Regularizar a los migrantes sin papeles frente a la falta de mano de obra en Ibiza: “Estas personas podrían estar cotizando”

El Diario, Esther Cabezas, 07-03-2024

A pesar de que la Delegación del Gobierno en las Pitiüses aumenta el número de regularizaciones de extranjeros exponencialmente desde 2016, una gran parte de los que residen en Eivissa no disponen de NIE, por lo que legalmente no pueden trabajar, aunque los que están empadronados sí pueden acceder a la asistencia sanitaria. Una parte trabaja de manera informal y otra acude a servicios asistenciales de la beneficencia –Caritas, Médicos del Mundo y Cruz Roja– a la espera de poder empadronarse para acceder a la atención sanitaria, paso previo para regularizar su situación en un periplo burocrático que se puede alargar hasta más de tres años. Ni la Conselleria balear de Salud ni el ASEF (Área de Salud de Eivissa y Formentera) han respondido a las peticiones de este medio sobre las cifras de personas que se encuentran en esta situación en las Pitiüses, y en todo el archipiélago, hasta el cierre de esta edición.
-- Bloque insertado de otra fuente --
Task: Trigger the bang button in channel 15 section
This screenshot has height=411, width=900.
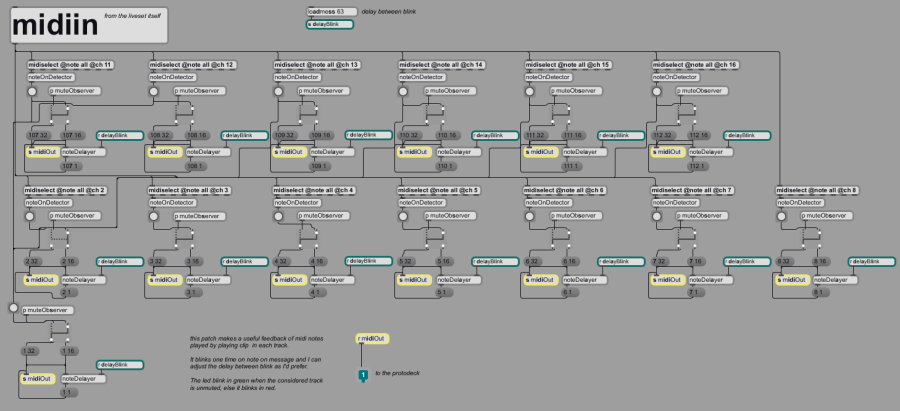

La regularización de extranjeros sin papeles que residen en las Islas, además de mejorar la vida de estas personas, podría ser una solución para la falta de mano de obra, sobre todo en las Pitiüses, donde este problema es más acuciante y amenaza con colapsar la economía. Por una parte, si estas personas que ya están trabajando informalmente se pudieran regularizar, su situación se estabilizaría, con el beneficio que esto supondría para ellas y para sus empleadores, que podrían desarrollar su actividad sin riesgo a ser descubiertos por denuncias o por inspecciones. De las personas que se encuentran trabajando algunos no están empadronados, otros, empadronados, tienen que esperar dos años para que sus documentos sean legales en los casos más optimistas “porque entre papeles y más papeles se demora más”, aseguran las personas afectadas. Además, los empleadores que necesitan mano de obra acaban empleando sin contrato a personas sin papeles. La carestía de la vida en Balears, sobre todo en lo que se refiere a la vivienda, ha limitado mucho el número de trabajadores regularizados disponibles para incorporarse al mercado. Los migrantes sin papeles se convierten así en el recurso de muchos empleadores.